Advocate Shoeb Alam argued that wearing Hijab is a matter of one’s dignity, privacy and autonomy.
“On one end, I have my right to education, right to go to school, right to get inclusive education with others. On the other hand, there is my other right, which is right to privacy, dignity and autonomy,” he said.
Alam said the impact of the government order (GO) banning Hijab in educational institutions with prescribed uniforms is that “I will give you education, give me your right to privacy, surrender it. Can the State do it?
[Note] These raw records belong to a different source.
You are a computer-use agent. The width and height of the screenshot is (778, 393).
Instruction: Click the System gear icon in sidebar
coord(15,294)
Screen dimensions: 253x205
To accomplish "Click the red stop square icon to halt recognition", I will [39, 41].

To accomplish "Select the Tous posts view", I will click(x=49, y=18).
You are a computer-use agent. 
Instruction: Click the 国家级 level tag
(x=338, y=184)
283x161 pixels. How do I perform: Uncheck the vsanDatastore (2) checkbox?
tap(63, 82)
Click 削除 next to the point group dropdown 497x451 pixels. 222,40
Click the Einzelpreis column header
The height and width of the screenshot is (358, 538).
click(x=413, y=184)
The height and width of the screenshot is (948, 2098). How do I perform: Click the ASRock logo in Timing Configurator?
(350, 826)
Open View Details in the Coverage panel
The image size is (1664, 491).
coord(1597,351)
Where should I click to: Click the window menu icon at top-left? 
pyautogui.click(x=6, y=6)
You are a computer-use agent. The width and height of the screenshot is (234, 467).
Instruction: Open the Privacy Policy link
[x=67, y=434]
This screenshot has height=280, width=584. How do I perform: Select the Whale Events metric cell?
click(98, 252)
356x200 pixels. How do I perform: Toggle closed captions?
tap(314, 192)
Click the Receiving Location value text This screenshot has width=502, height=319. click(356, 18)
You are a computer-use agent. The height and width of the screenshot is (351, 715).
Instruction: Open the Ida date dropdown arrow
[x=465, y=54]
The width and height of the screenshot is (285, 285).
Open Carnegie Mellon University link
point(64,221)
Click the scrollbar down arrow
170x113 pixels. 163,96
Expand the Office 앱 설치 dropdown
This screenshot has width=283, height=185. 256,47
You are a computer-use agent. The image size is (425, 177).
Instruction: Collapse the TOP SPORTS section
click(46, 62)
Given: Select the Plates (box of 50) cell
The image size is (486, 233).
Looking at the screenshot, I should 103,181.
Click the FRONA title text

The answer is an emphatic ‘no’.” He said the State cannot come up with a GO asking a person to surrender her right to privacy at the doorstep of the school.
Senior advocate Kapil Sibal suggested that the matter should be referred to a Constitution bench.
“Wearing of a Hijab is the expression of what you are, who you are, where are you from…,” he said.
Sibal said the question is if the right to wear Hijab is available to a woman at a public place, is her right extinguished when she enters a school.
“You cannot destroy me,” he argued, adding Hijab is now a part of the persona and also a part of the cultural tradition.
Senior advocate Colin Gonsalves said the most important issue in this case is whether the practice of wearing Hijab is essential to religion or not.
He contended once the practice has been established, it is covered by Article 25 of the Constitution.
Article 25 of the Constitution deals with freedom of conscience and free profession, practice and propagation of religion.
Gonsalves argued the high court judgment is a verdict where the perception is of the “majority community”, where the minority point of view is seen “very partially and very wrongly”.
“It is basically a majoritarian judgment. The judgement read as a whole is basically from a majoritarian perspective point of view. It does not conform to the kind of constitutional independence that a judgement ought to have,” he said, while arguing the apex court should set aside the judgement on this ground alone.
Gonsalves wondered, “What is the difference? If you can wear a turban, why cannot you wear a Hijab?”.
“The ‘dress’, ‘undress’ arguments in unfortunate because Muslim girls are in fact undressed if they are told to take off the Hijab by the security guard….,” he said.
While hearing the Hijab controversy, the Supreme Court recently remarked if the right to dress would also mean a right to undress.
The remark by Justice Gupta was in response to an argument that the right to dress forms part of the fundamental right to freedom of speech and expression.
Gonsalves argued that constitutional morality, in the context of minority rights, is the ability to see an issue through the eyes of the minority.
“It has to be cultivated. A person from the majority may not get the answer quickly, may not understand the intensity of feelings quickly,” he said.
Senior advocate Meenakshi Arora, appearing for one of the petitioners, said the second largest religion that is practised across the world is Islam.
She said across the country, the people practising Islam recognise wearing Hijab as a part of their religious and cultural practice.
At the outset, senior advocate Dushyant Dave, appearing for one of the petitioners, told the bench he would take a little longer time to argue the case.
“This is too serious a matter. I would like to assist your lordships to the best of my ability,” he said.
Dave said the court should have referred this matter to a larger bench.
“My endeavour is to persuade your lordships as to why this judgement is required to be set aside. This matter is far too serious than a uniform,” he said, adding, “this matter requires very serious attention by your lordships. Your lordships are the custodian of the fundamental rights of the citizens.” The arguments in the matter will continue on September 19.
The state government’s order of February 5, 2022 by which it had banned wearing clothes that disturb equality, integrity, and public order in schools and colleges, was referred to in the apex court.
Several pleas have been filed in the top court against the March 15 verdict of the high court holding that wearing Hijab is not a part of the essential religious practice which can be protected under Article 25 of the Constitution.